Accelerator Resident wins Top Prize at Willamette Angel Conference
Author: Ilene Aleshire The Register-Guard Published May 9
Posted: May 16, 2014

Read original story here.


A Portland firm that created a new system for storing energy and an Oakridge company with a new model for health care were the winners at this year’s Willamette Angel Conference, held on the University of Oregon campus.

The conference, in its sixth year, links investors to entrepreneurs seeking funding for startup companies.

Energy Storage Systems Inc. of Portland won the top prize — estimated to be at least $260,000 — for launch stage companies, according to Dave Hauser, president of the Eugene Area Chamber of Commerce. The chamber organized this year’s conference.

ESS has developed what it describes as a low-cost, high-efficiency battery system that uses iron as a storage medium. The system allows energy to be stored and then released as needed, so small- and medium-size businesses don’t have to pay peak rates and can coast through power outages, ESS said.

Winner of the prize for companies that are more in the concept stage was Oakridge-based OrchidHealth. The prize — $4,000 in cash and $1,000 in business services — is determined by a vote of the audience, which totalled about 175 people this year, Hauser said.

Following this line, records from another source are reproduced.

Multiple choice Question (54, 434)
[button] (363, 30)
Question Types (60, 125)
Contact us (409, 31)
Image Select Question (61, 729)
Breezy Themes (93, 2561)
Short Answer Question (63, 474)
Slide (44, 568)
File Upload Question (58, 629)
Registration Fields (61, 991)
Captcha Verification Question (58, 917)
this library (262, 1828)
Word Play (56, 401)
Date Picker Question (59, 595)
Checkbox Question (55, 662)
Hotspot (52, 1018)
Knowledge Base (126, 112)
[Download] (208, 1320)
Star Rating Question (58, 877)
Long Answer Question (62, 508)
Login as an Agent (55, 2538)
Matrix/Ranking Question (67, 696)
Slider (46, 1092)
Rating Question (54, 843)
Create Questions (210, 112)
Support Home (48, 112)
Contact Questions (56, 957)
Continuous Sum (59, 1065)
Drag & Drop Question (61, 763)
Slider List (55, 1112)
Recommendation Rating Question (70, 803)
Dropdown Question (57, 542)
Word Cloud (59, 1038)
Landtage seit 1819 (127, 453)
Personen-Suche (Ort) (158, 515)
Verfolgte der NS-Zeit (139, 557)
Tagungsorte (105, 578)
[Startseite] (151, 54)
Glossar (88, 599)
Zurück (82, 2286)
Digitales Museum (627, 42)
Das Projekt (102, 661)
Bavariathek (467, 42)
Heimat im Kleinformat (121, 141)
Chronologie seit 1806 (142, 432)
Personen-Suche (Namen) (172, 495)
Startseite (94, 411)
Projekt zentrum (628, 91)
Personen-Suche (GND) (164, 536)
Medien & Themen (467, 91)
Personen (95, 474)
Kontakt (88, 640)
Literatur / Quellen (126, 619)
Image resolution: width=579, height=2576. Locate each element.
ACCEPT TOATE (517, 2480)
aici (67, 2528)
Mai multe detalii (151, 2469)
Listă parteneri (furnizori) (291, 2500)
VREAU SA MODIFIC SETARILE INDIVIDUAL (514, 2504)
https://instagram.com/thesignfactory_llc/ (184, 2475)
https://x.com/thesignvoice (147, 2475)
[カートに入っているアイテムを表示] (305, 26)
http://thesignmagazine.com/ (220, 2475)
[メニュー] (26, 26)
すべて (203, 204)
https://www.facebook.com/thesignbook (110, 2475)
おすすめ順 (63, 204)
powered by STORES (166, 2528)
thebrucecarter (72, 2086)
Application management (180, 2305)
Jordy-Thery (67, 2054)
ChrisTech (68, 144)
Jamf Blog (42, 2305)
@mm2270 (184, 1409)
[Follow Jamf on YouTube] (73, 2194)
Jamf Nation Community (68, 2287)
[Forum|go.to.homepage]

OrchidHealth developed a membership health care plan targeted at underserved rural communities. It is based on payment of a flat monthly fee for unlimited visits to a local clinic for primary care, preventative care and urgent care.

The final investment totals may increase, Hauser said, because investment money often continues to come in after the conference concludes.

There also are side deals made at the conference between investors and companies they view as promising but that may not have won the prize.

Last year, for example, investors made side deals worth $260,000 at the WAC. That was in addition to the prize money that came from the partners in the official WAC investment group.

Through the conference, which is a joint project of the Eugene-­Springfield and Corvallis-­Albany communities, investors have placed nearly $1.5 million in early stage businesses since the event began six years ago.

“There’s a growing energy around startups, around the entrepreneurial community,” Hauser said.

In recent years there has been increased state and local support of startups and entrepreneurs, as well as increased public awareness, he said, including plans for a new state-supported Regional Accelerator and Innovation Network.

“That energy has contributed additional electricity to this year’s angel conference,” he said.

Other finalists competing at this year’s conference in the launch stage were Carts & Tools Technology (Corvallis), Dune Sciences (Eugene), Gruntworks (Portland) and Kiddologic (Carlton).

Other finalists in the concept stage competition were ADASA (Eugene), BT Biotech (Eugene) and Manage My Co-op (Eugene).